Intervention de Bernard Frimat

Réunion du 7 juillet 2009 à 15h00
Nouvelle-calédonie et mayotte — Adoption d'un projet de loi organique et d'un projet de loi

Photo de Bernard FrimatBernard Frimat :

Il est curieux que le comité de pilotage et la mission d’appui, composée d’experts, de magistrats et de hauts fonctionnaires, n’aient pas attiré l’attention sur les conséquences prévisibles de la solution retenue et validée par le comité des signataires.

La menace de la transgression de l’accord de Nouméa a été soulignée par de nombreux élus calédoniens. Le groupe socialiste a partagé cette crainte et l’a relayée vigoureusement.

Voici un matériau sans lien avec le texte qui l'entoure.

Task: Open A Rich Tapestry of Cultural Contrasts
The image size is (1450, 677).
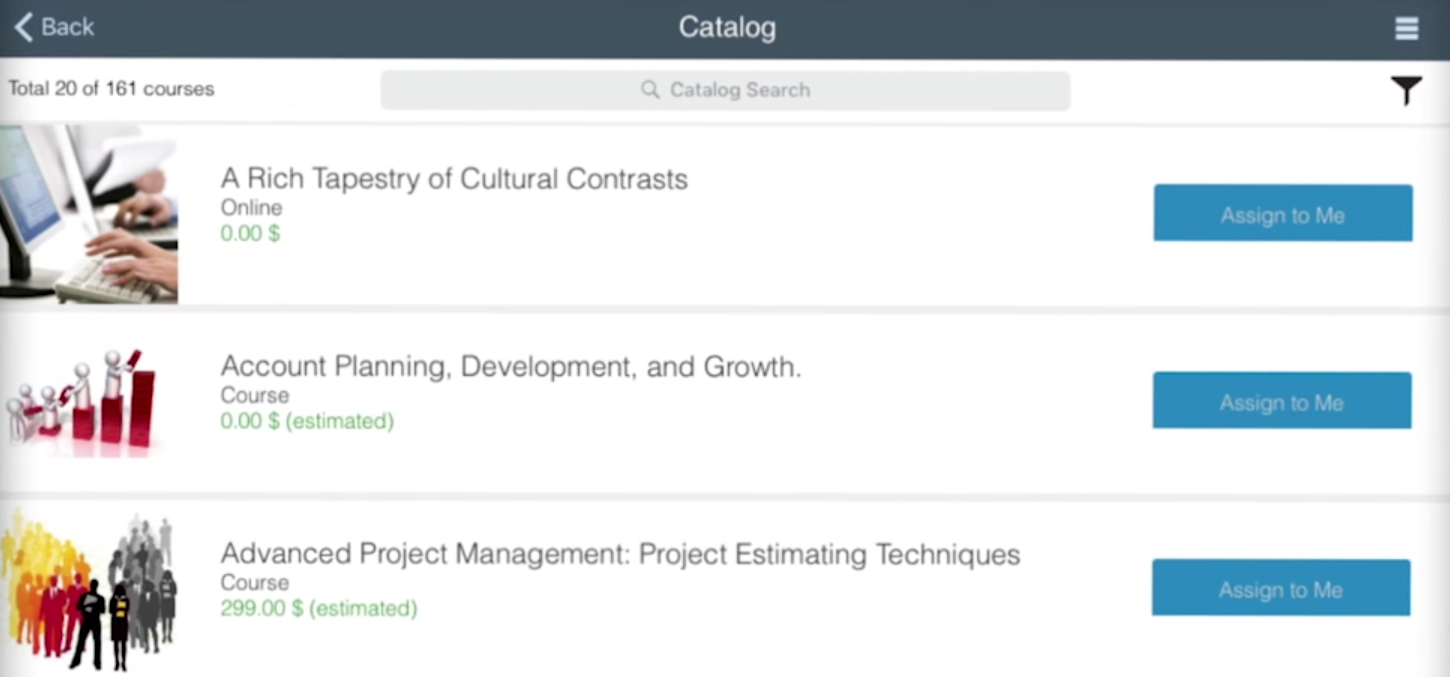Action: click(x=454, y=179)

Il est heureux que M. le rapporteur ait souscrit à cette analyse et que, sur sa proposition, la commission ait modifié la rédaction des articles 1er et 3 du projet de loi organique. La solution retenue est pragmatique : elle consiste à retarder non pas les transferts, mais la décision de transférer les quatre compétences – parce que ces transferts-là exigent, chacun le reconnaît, un temps de préparation plus long –, tout en assurant, dans la rédaction approuvée à l’unanimité par la commission des lois, l’effectivité des transferts en novembre 2009 et en 2011.

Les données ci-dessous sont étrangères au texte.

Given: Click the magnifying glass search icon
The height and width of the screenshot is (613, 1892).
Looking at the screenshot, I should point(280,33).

En revanche, il ne semble pas nécessaire de solder l’hypothèse où le congrès n’adopterait pas de loi du pays relative aux transferts ni le cas où il ne le ferait que pour certaines compétences. Je me réjouis que cette préoccupation ait été retenue.

L’équation calédonienne en matière de transferts repose sur une mathématique politique imparable : l’automaticité des transferts doit conjurer tout risque d’immobilisme.

Madame la secrétaire d'État, mes chers collègues, veillons à ne pas brûler les étapes.

La problématique de la sortie de l’accord de Nouméa se pose dans les mêmes termes que celle de la sortie des accords de Matignon. Il faut y travailler sans chercher à instrumentaliser les règles de gouvernance de la Nouvelle-Calédonie. Si la loi organique prévoit que les transferts de compétences doivent être décidés par le congrès à la majorité des trois cinquièmes, c’est pour les solenniser par une manifestation périodique de quasi-consensus, et non pour les remettre en cause.

L’accord de Nouméa a pris en compte la poursuite du rééquilibrage économique et social entre les trois provinces, dont l’élément déterminant est la réalisation effective de l’usine du Nord. La province Nord est partie prenante.

La Nouvelle-Calédonie a connu, ces dernières années, une euphorie économique exceptionnelle, sous le double effet des investissements publics et de la flambée des cours du nickel. La stabilité politique a facilité son intégration régionale dans le Pacifique. Avec un revenu par habitant avoisinant celui de l’Australie ou de la Nouvelle-Zélande, elle suscite de plus en plus l’intérêt des États océaniens.

Mais aujourd’hui, rattrapée par la crise, la Nouvelle-Calédonie risque de connaître une explosion sociale. Le creusement des inégalités constitue un risque politique majeur.

Mes chers collègues, un quart des ménages calédoniens vit sous le seuil de pauvreté relative. Le salaire minimum brut est égal à un peu moins de 70 % de son équivalent métropolitain, et une récente enquête de l’UFC-Que choisir a révélé que le panier de la ménagère était 96 % plus cher qu’en métropole.

Ayons le courage de le reconnaître, cette disparité crée une société à deux vitesses, divisée entre une minorité urbaine aisée, essentiellement européenne, et une population majoritairement kanake, peu formée et défavorisée.

Il faut renforcer la notion d’équilibre politique à l’origine de la provincialisation justement instaurée par les accords de Matignon, en développant, par des projets structurants, un rééquilibrage spatial.

Celui-ci doit s’accompagner de politiques sociales volontaristes, pour réduire les disparités importantes des niveaux de vie qui marquent toujours la société calédonienne et pour répartir plus équitablement les richesses locales.

En conclusion, madame la secrétaire d'État, mes chers collègues, au nom du groupe socialiste, je forme le double vœu que nous puissions adopter ce projet de loi organique et ce projet de loi ordinaire à l’unanimité, pour donner à nos délibérations toute la force nécessaire, et que l’Assemblée nationale ait la sagesse de ne pas remettre en cause le point d’équilibre ainsi trouvé. Ce serait à mes yeux la meilleure manière de confirmer les acquis du passé et d’assurer, en Nouvelle-Calédonie, les voies d’un avenir pacifique.